▶ **Dataset content**:

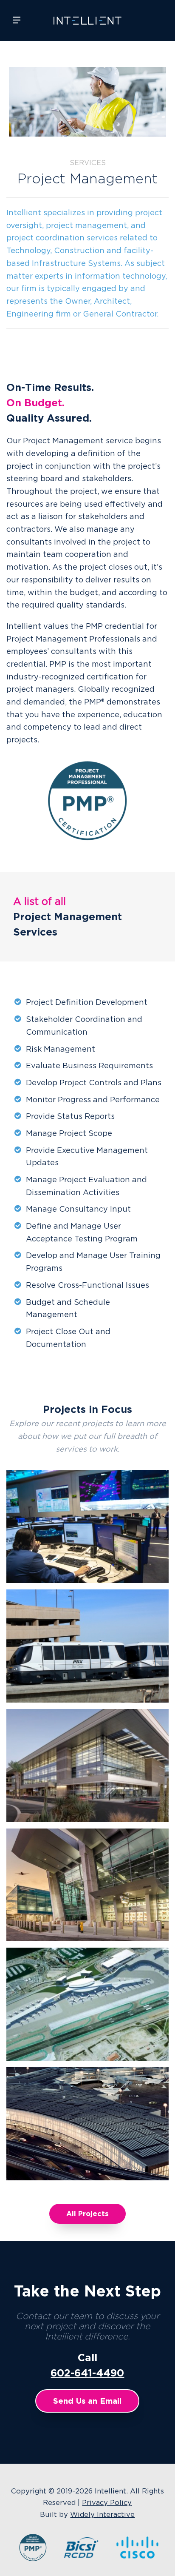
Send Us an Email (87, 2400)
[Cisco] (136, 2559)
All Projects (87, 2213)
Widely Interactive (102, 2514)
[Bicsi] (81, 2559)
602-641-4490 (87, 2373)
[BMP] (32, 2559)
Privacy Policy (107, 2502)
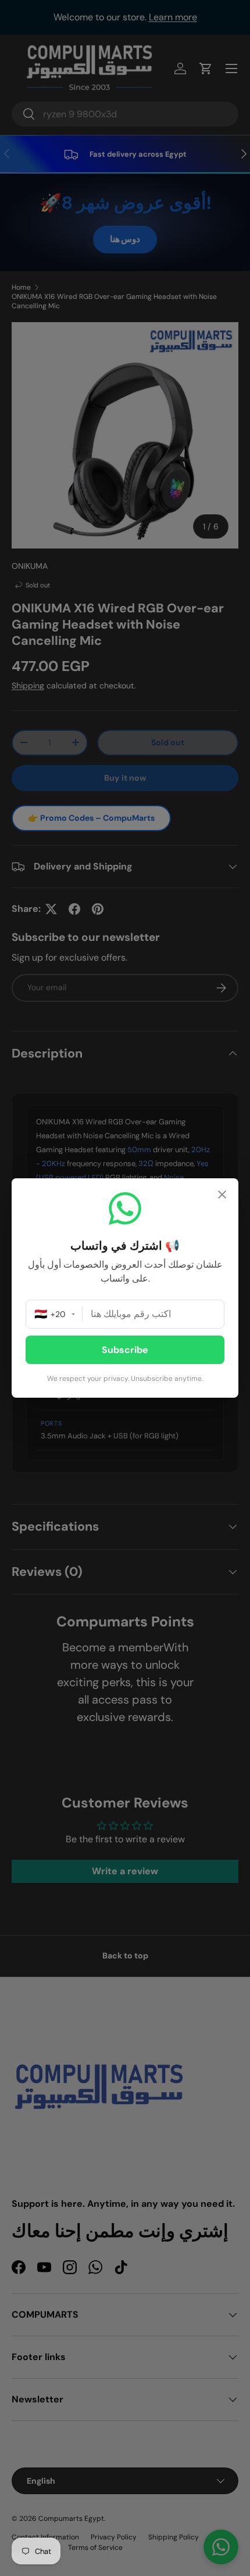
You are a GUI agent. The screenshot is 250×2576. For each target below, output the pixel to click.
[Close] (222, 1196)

▶ **Activity**: Output the line containing "You are a GUI" and all lines after it to the end of the records, exactly as given.

▶ **Output for this exercise**:
You are a GUI agent. The screenshot is 250×2576. For each target below, output the pixel to click.
[Close] (222, 1196)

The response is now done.